TOKYO — Criticism of a controversial Japanese movie about convicted war criminal Gen. Hideki Tojo escalated Monday with North Korea calling the pic a “shameless” attempt to embellish Japanese militarism.
Domestic criticism of the film “Pride, the Fateful Moment” has been growing since Japanese moviehouse Toei greenlit the project to make the Tojo picture. The movie is scheduled for release this summer, 50 years after Tojo was hanged for war crimes.
The report from the Korean Central News Agency (KCNA) slammed Japan for distorting and denying Japan’s military invasion of Asia, which it called an “indelible, shocking crime.” It accused the movie of being an attempt “to embellish the past war of aggression.”
“Their act proves to be shameless,” KCNA reported.

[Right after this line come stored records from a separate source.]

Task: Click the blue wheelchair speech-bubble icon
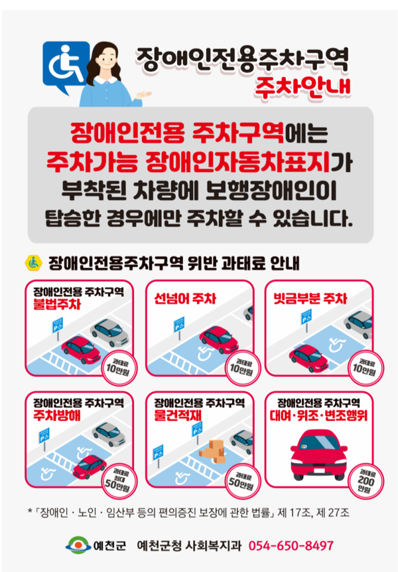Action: point(65,62)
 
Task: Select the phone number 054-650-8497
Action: point(291,546)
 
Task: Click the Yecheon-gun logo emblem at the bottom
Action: point(77,546)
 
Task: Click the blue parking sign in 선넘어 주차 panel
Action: point(178,324)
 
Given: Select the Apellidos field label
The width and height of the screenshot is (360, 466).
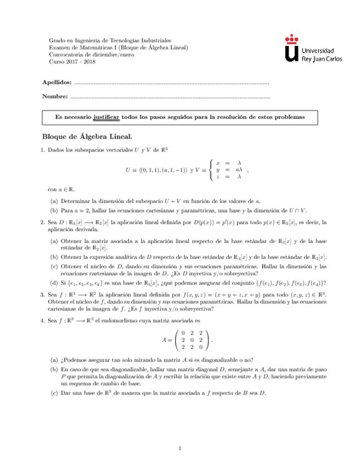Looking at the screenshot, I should point(57,82).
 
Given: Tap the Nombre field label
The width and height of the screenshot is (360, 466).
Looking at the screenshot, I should point(55,97).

Toei spent about $11 million to make “Pride,” which is about three to four times the cost of a typical Japanese movie. Much of the money came from Isao Nakamura, a company owner who believes Tojo was not given a fair shake by the Tokyo war crimes tribunal.
Toei said it is releasing the film to “correct mistaken perceptions about Tojo.” The film stars veteran actor Masahiko Tsugawa. U.S. actors Ronny Cox and Scott Wilson are also in the Tojo pic.